Expedited Redemption Methods
(Non-Certificate Shares)

     You have the flexibility of two expedited methods of
initiating redemptions. They are available as to shares of any
class not represented by certificates.

     1. By Telephone. The Agent will accept instructions by
     telephone from anyone to redeem shares and make payments

          a) to a Financial Institution account you have
          predesignated or 

          b) by check in the amount of $50,000 or less, mailed to
          you, if your shares are registered in your name at the
          Trust and the check is sent to your address of record,
          provided that there has not been a change of your address
          of record during the 30 days preceding your redemption
          request. You can make only one request for telephone
          redemptions by check in any 7-day period. 

     See "Redemption Payments", below for payment methods. Your
name, your account number and your address of record must be
supplied.

     To redeem an investment by this method, telephone:

             800-437-1000 toll free or 908-855-5731

     Note: The Trust, the Agent, and the Distributor will not be
responsible for any losses resulting from unauthorized telephone
transactions if the Agent follows reasonable procedures designed to
verify the identity of the caller. The Agent will request some or
all of the following information: account name(s) and number, name
of the caller and the social security number registered to the
account and personal identification. The Agent may also record
calls. You should verify the accuracy of confirmation statements
immediately upon receipt.

     2. By FAX or Mail. You may also request redemption payments to
     a predesignated Financial Institution account by a letter of
     instruction sent to: Administrative Data Management Corp.,
     Attn: Aquilasm Group of Funds, by FAX at 908-855-5730 or by
     mail at 581 Main Street, Woodbridge, NJ 07095-1198, indicating
     account names(s), account number, amount to be redeemed, and
     any payment directions, signed by the registered holder(s).

Entries supplied:
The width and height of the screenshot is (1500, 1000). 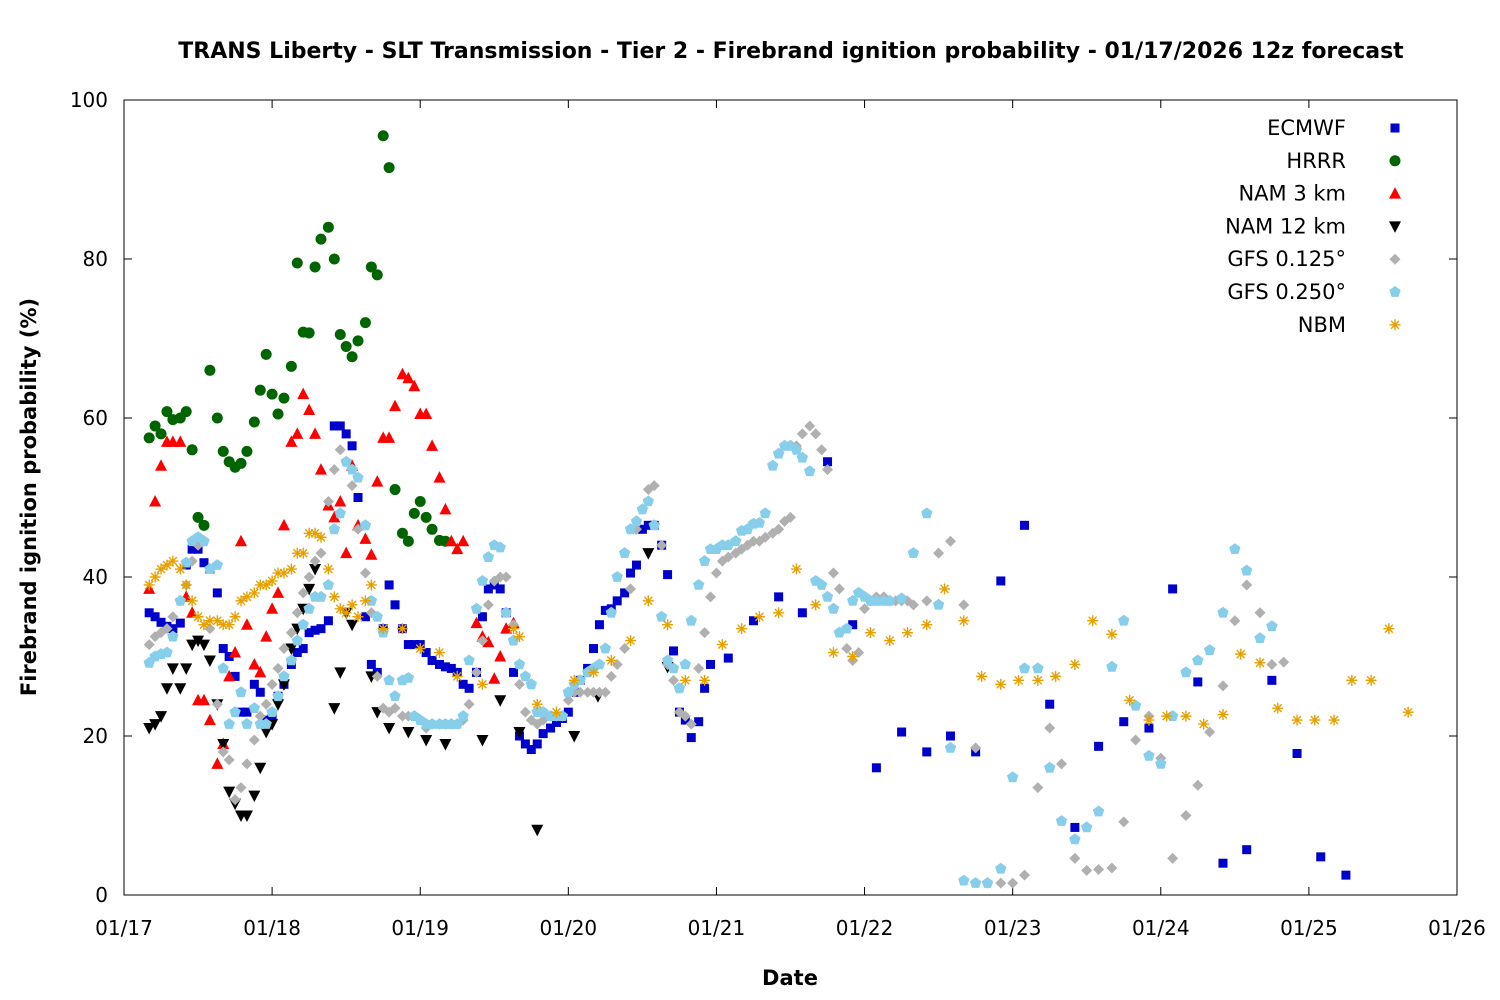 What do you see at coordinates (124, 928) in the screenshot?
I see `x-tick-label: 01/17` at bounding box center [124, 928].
* * *
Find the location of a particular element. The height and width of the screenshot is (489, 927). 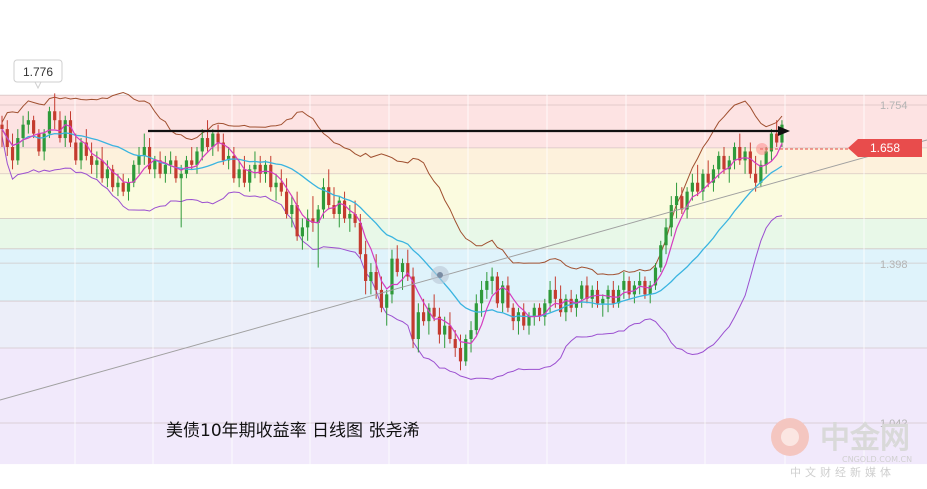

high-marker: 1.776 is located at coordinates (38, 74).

Exercise set:
(1) Please decide whether each statement agrees with the expedited redemption text, answering yes or no and quoting the text's deciding words exactly: (a) A telephone redemption paid by check cannot exceed $50,000. (b) Two telephone redemption requests by check may be made within the same 7-day period. (c) The Agent may record calls.
(2) Reproduce the expedited redemption text between "You have the" and "represented by certificates.", inclusive.
The material above comes from a separate source.

Your responses:
(1)
(a) Yes: "by check in the amount of $50,000 or less"
(b) No: "You can make only one request for telephone redemptions by check in any 7-day period."
(c) Yes: "The Agent may also record calls."

(2)
You have the flexibility of two expedited methods of
initiating redemptions. They are available as to shares of any
class not represented by certificates.